* SOURCE PASSAGE *
◇ ◇ ◇ ◇

In an address Thursday to the Medical Association of Spain and Latin America gathered in the Vatican's Clementine Hall, the Holy Father said that a physician is more identified by his "merciful attitude towards those who suffer" rather than on his mere technical skills. The Pope remarked that compassion "is not pity, it is suffering-with," calling it "the very soul of medicine."
He also thought it fitting during the "Jubilee of Mercy" to express his gratitude to health professionals who are the "true personification" of mercy.
Condemning euthanasia, the Holy Father remarked, "True compassion does not marginalize, humiliate or exclude and doesn't celebrate the passing away of a patient. No, this is the triumph of selfishness of the 'culture of disposability' that rejects people who do not meet certain standards of health, beauty or utility."
The Pope borrowed a title for Christ employed by the Fathers of the Church: "Christus Medicus" ("Christ the Doctor"). He likened him to the Good Samaritan, mentioned in Luke 10, "who does not pass before the badly injured person by the wayside but, moved by compassion, he heals and serves." He noted that "Christian medical tradition" has always been "inspired" by this parable.
He further noted the example of Christ, who spent much time healing others. Paraphrasing Christ in Matthew 25, he recalled, "Every time you did it to one of these, my brethren, you did it to me."
"[T]he sacred value of the life of the patient does not disappear, neither is it ever darkened, but it shines with more splendor precisely in the person's suffering and helplessness," he continued.
"Fragility, pain and disease are a tough test for everyone, including medical staff," said the Holy Father. But he exhorted all not to surrender to "the temptation to apply quick, merely functional and drastic solutions driven by false compassion" driven by "efficiency and cost savings."
To give in to the practice of so-called "mercy killing," Pope Francis warned, would jeopardize not only "the dignity of human life" but also the "dignity of the medical vocation."

◇ ◇ ◇ ◇

[Stored entries]

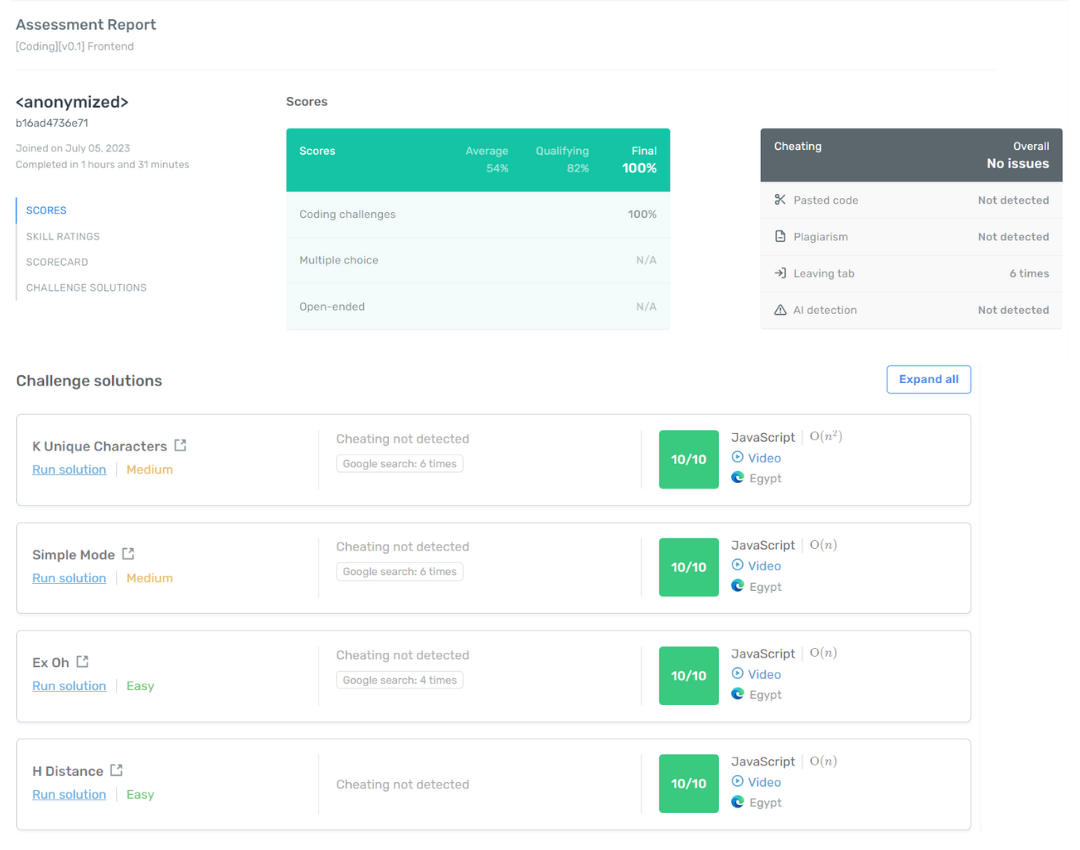Image resolution: width=1080 pixels, height=850 pixels.
Task: Expand the Open-ended score row
Action: (x=477, y=306)
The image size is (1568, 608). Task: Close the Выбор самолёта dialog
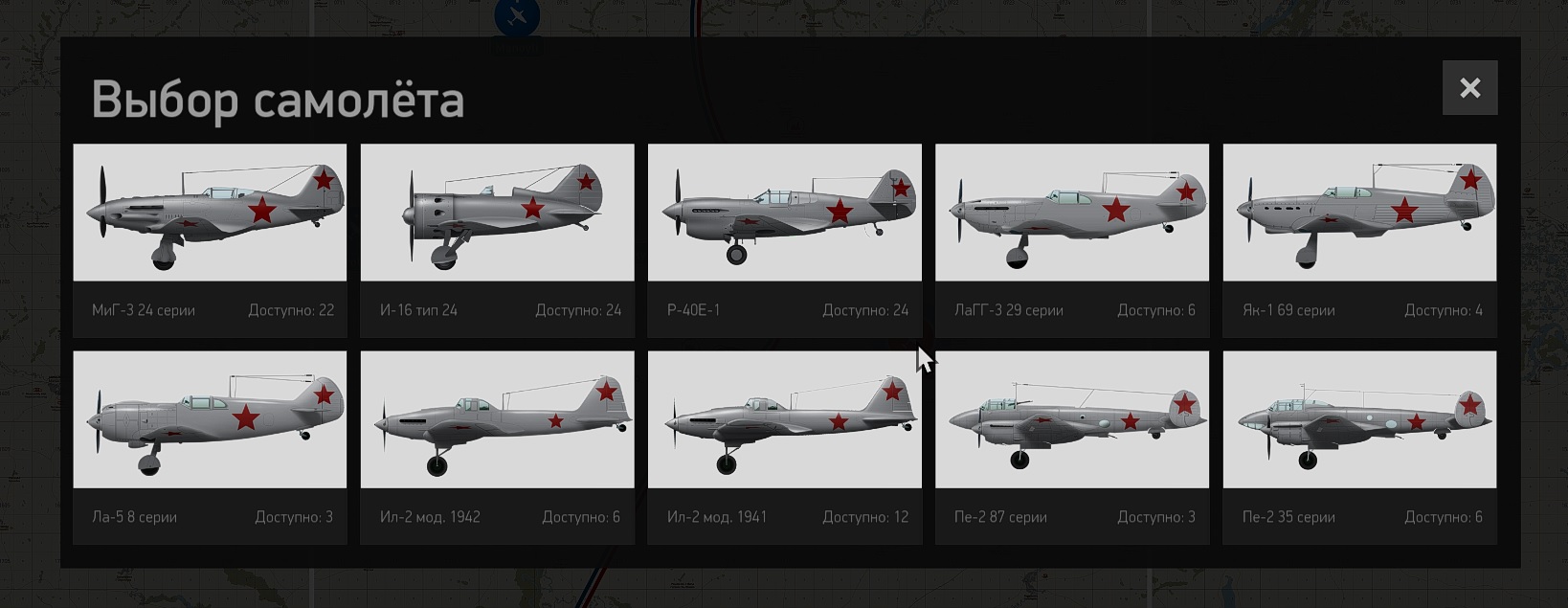1470,88
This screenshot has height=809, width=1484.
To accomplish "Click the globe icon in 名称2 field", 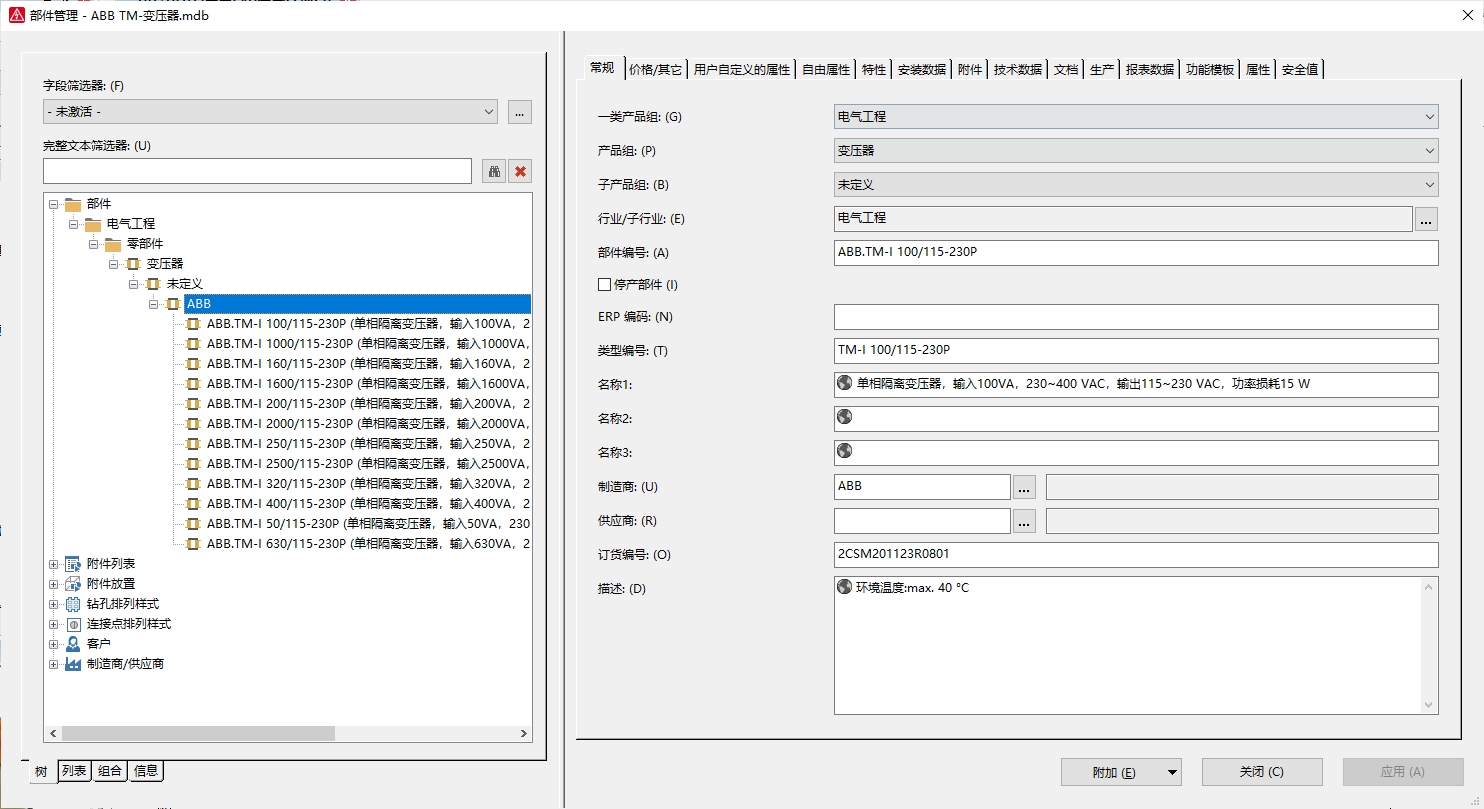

◇ ◇ ◇ ◇

* EXERCISE REQUIREMENTS *
• A. In the passage on the Pope's address, what does the Pope call compassion?
• B. Return everything from "Condemning euthanasia, the" down to "by this parable." in the passage on the Pope's address.
These entries were taken from a separate source.

* ANSWER SECTION *
• A. He calls it "the very soul of medicine."

• B.
Condemning euthanasia, the Holy Father remarked, "True compassion does not marginalize, humiliate or exclude and doesn't celebrate the passing away of a patient. No, this is the triumph of selfishness of the 'culture of disposability' that rejects people who do not meet certain standards of health, beauty or utility."
The Pope borrowed a title for Christ employed by the Fathers of the Church: "Christus Medicus" ("Christ the Doctor"). He likened him to the Good Samaritan, mentioned in Luke 10, "who does not pass before the badly injured person by the wayside but, moved by compassion, he heals and serves." He noted that "Christian medical tradition" has always been "inspired" by this parable.